A deadly fight 33 years ago shows just how destructive a war between the US and Iran could get

Iran navy Sahand Praying Mantis
Iranian frigate IS Sahan after being hit with three Harpoon missiles and cluster bombs by aircraft from USS Enterprise, April 19, 1988. US Navy
  • In April 1988, the US attacked Iran in the Persian Gulf in retaliation for the mining of a US ship.

  • Operation Praying Mantis, the largest US naval action since World War II, was brief but deadly.

  • Thirty-three years later, the weapons each side would use have only gotten more destructive.

  • See more stories on Insider's business page.

Related: Inside the US military's $223 million 'doomsday plane'

Just before 8:00 a.m. on April 18, 1988, members of Iran's Islamic Revolutionary Guard Corps Navy (IRGCN) stationed on the Sassan and Sirri oil platforms in the Persian Gulf received a warning from US Navy ships several thousand yards away.

"You have five minutes to abandon the platform. I intend to destroy it at 0800," the warning said.

Some Iranians boarded ships and fled, but others began manning gun emplacements. Shortly after 8:00 a.m., the platforms were hit with barrages of gunfire from US destroyers, frigates, and a guided-missile cruiser.

They were the opening shots of Operation Praying Mantis, retaliation for Iran's mining of the Persian Gulf, which had damaged the guided-missile frigate USS Samuel B. Roberts days earlier.

It would be the US's largest naval action since World War II and the first time warships engaged one another with anti-ship missiles.

_Data shown_:
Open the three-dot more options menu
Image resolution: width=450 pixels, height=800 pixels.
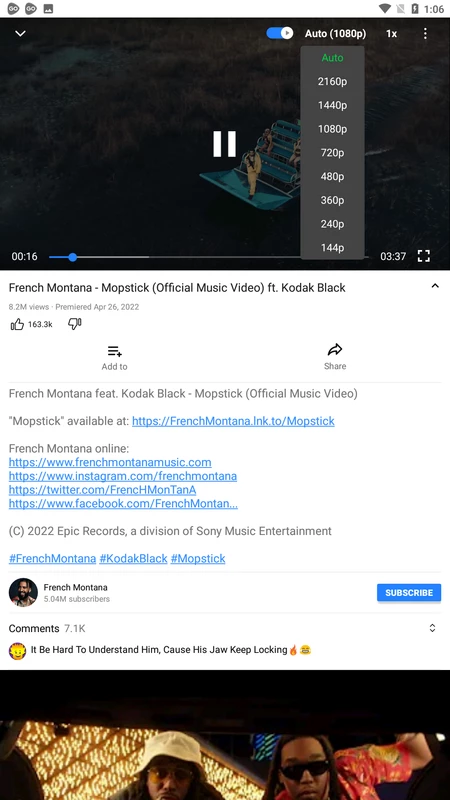tap(425, 34)
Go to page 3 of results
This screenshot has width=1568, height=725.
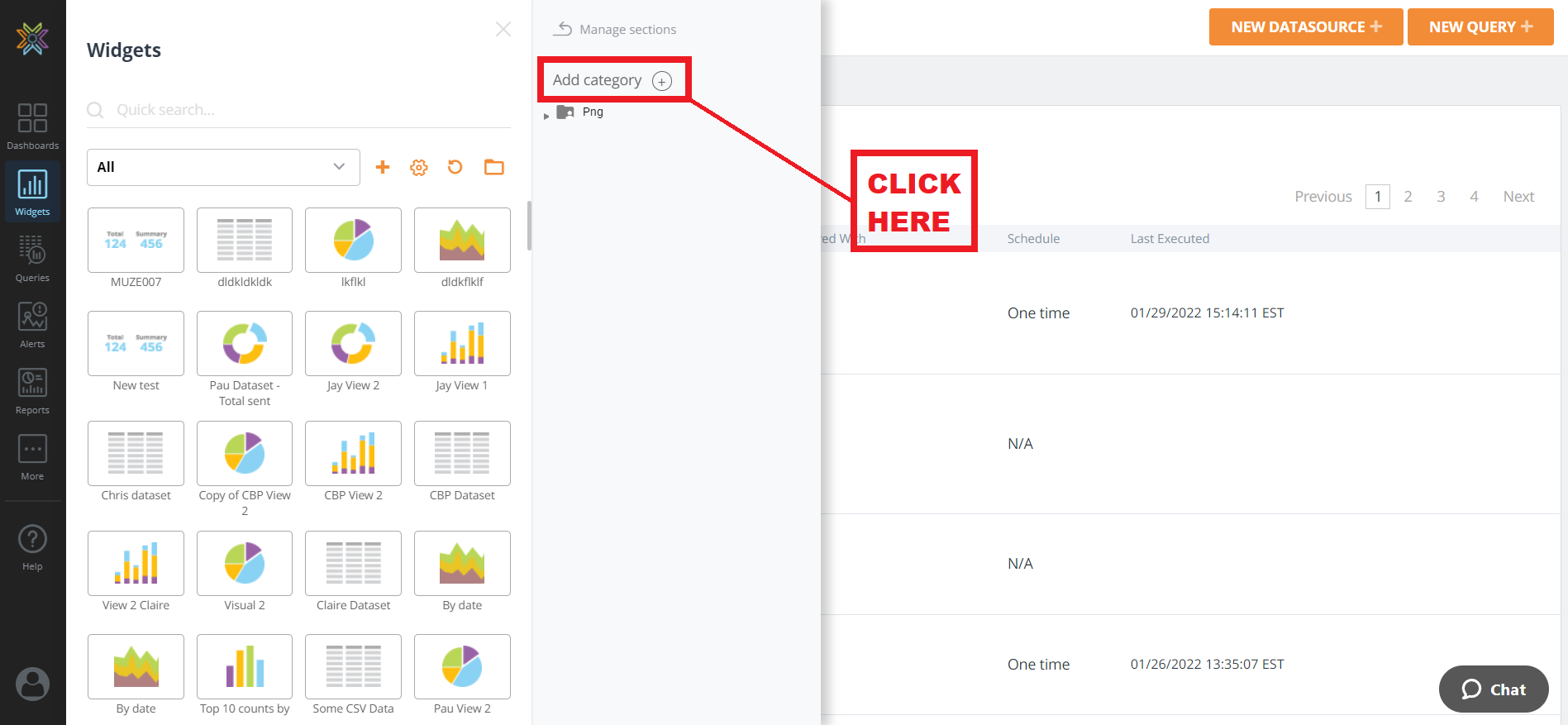point(1441,197)
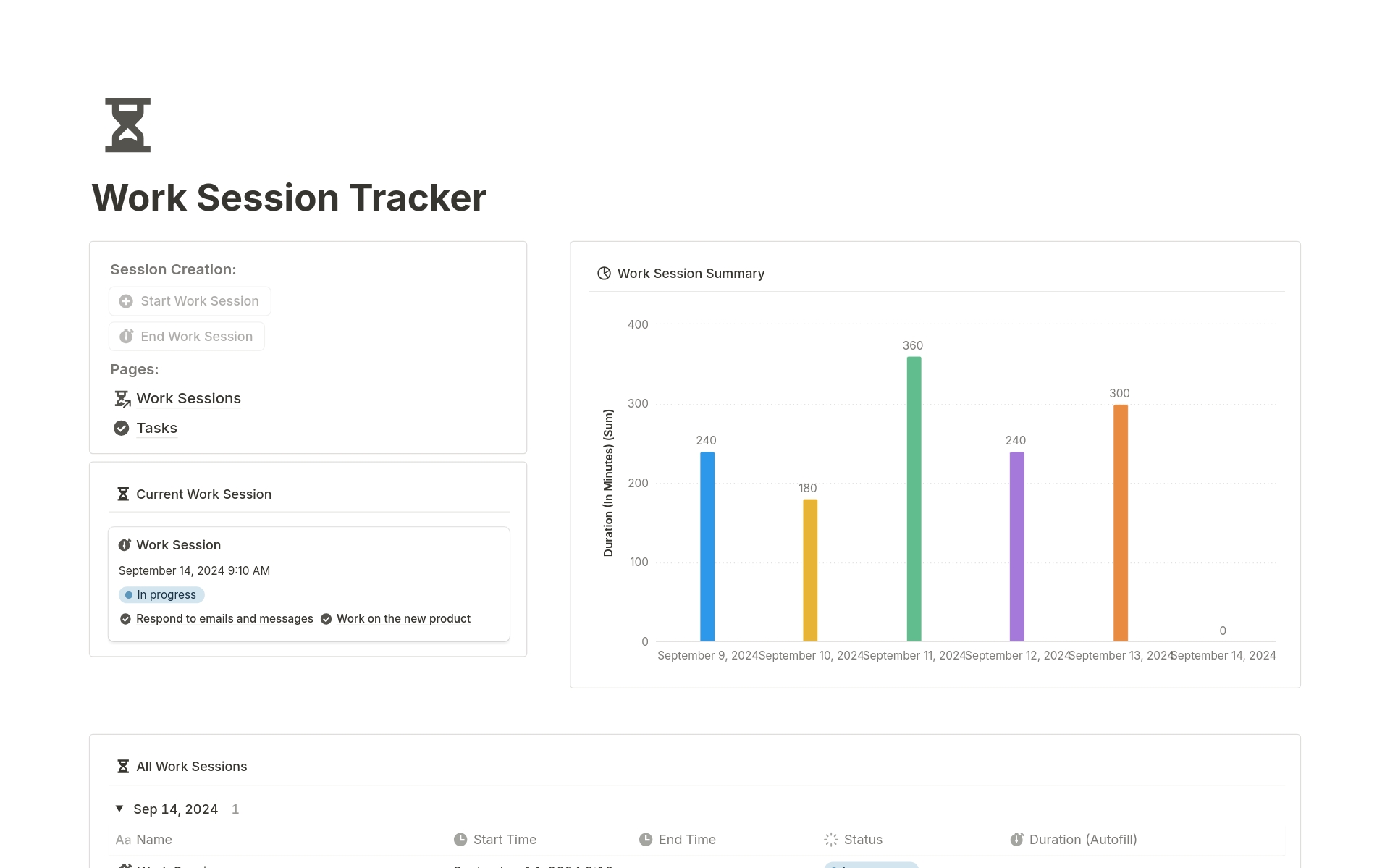Click the plus icon on Start Work Session button
The image size is (1390, 868).
(126, 300)
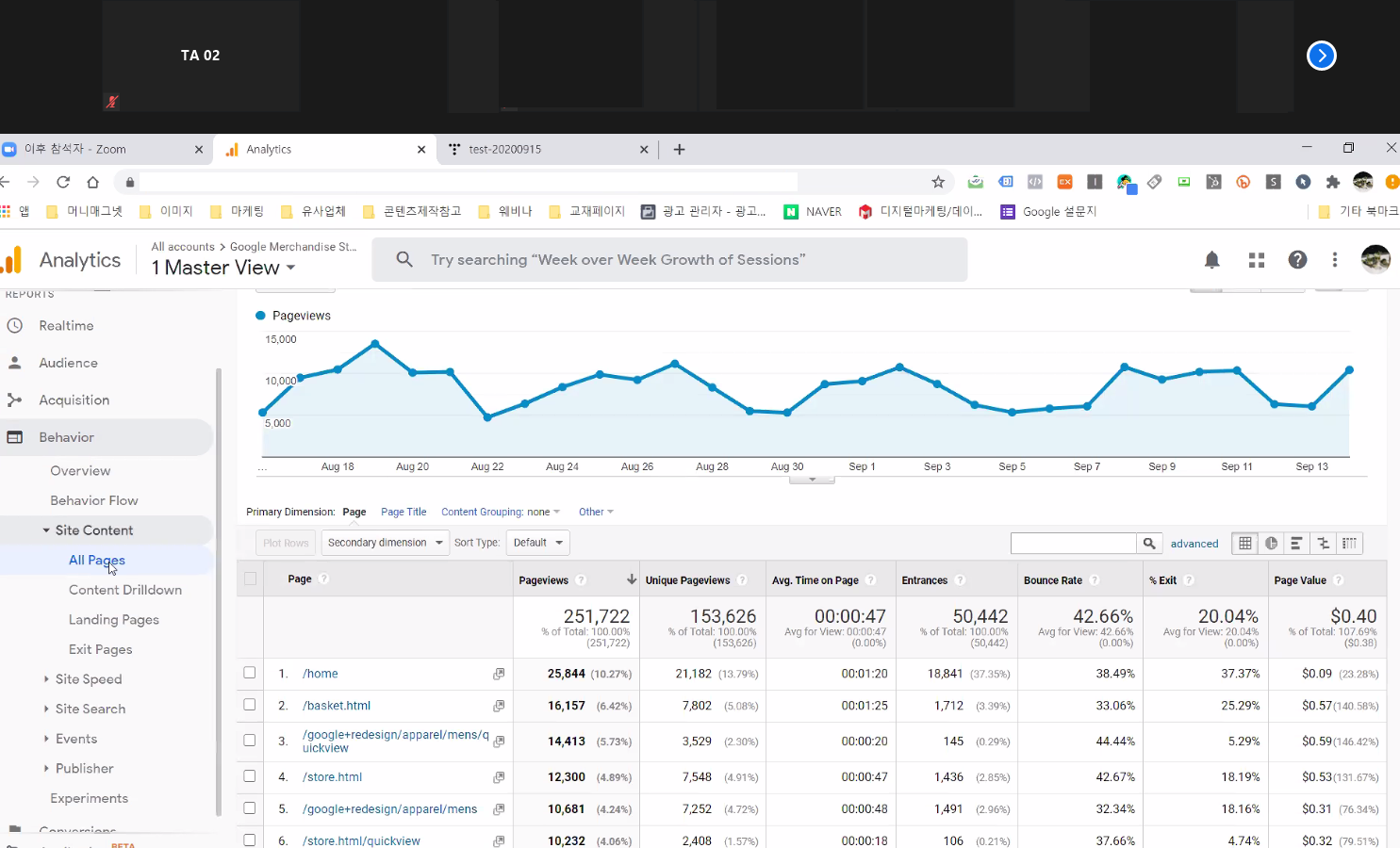Open Landing Pages report in sidebar
This screenshot has width=1400, height=848.
[x=113, y=620]
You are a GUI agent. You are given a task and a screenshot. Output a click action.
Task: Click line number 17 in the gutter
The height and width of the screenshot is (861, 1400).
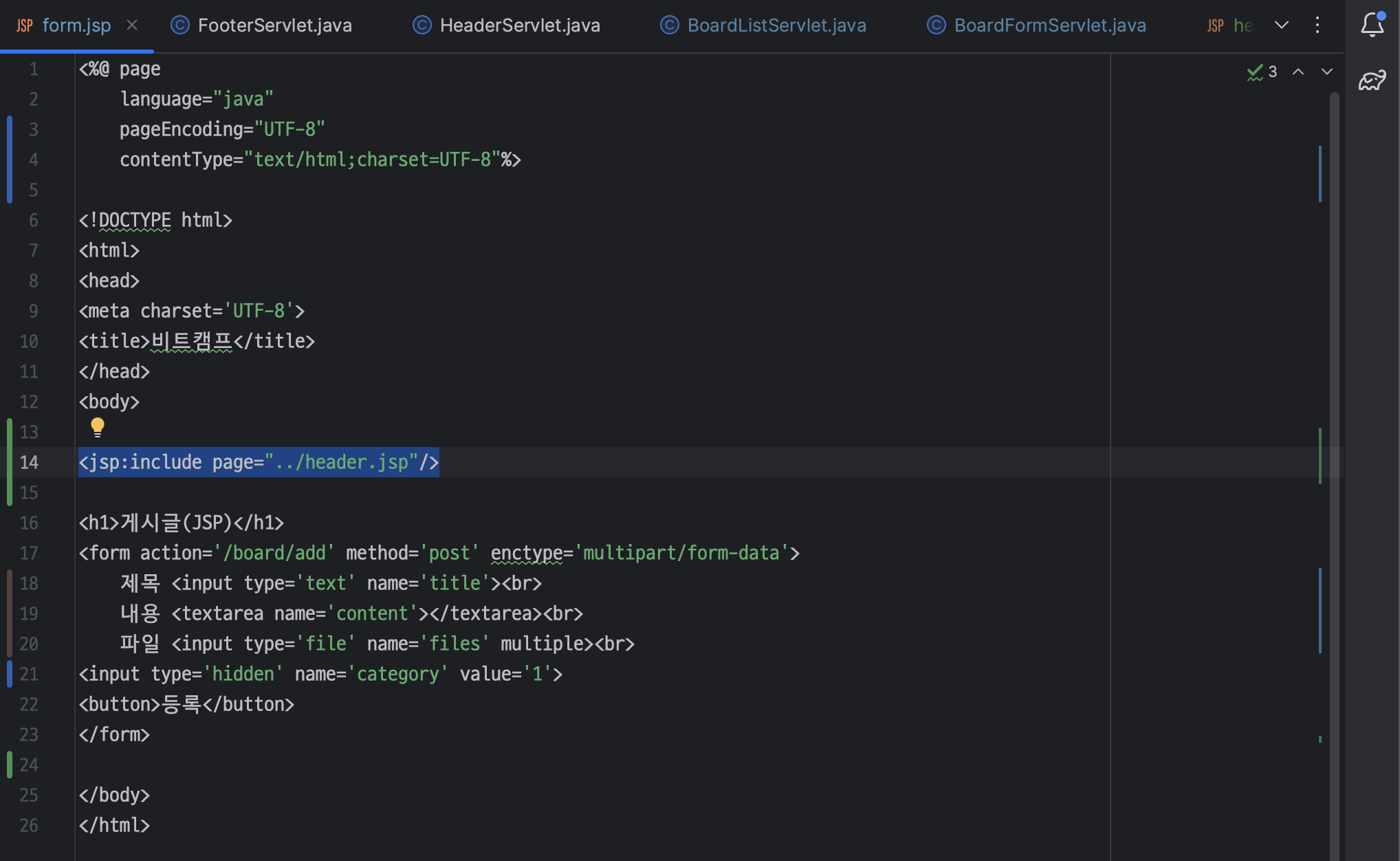pos(29,553)
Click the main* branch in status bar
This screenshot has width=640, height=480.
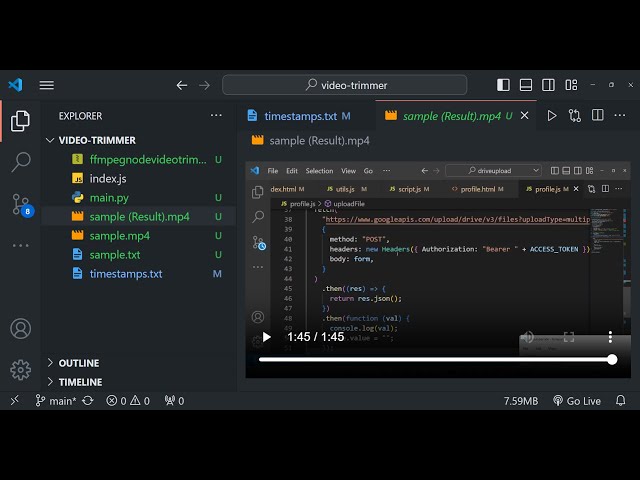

_Objective_: Copy everything from "Related: Inside the" down to "thousand yards away." in the article on Operation Praying Mantis, substituting "drilling platforms" for "oil platforms". Work only from the article on Operation Praying Mantis and leave the data aside.

_Result of this exercise_:
Related: Inside the US military's $223 million 'doomsday plane'

Just before 8:00 a.m. on April 18, 1988, members of Iran's Islamic Revolutionary Guard Corps Navy (IRGCN) stationed on the Sassan and Sirri drilling platforms in the Persian Gulf received a warning from US Navy ships several thousand yards away.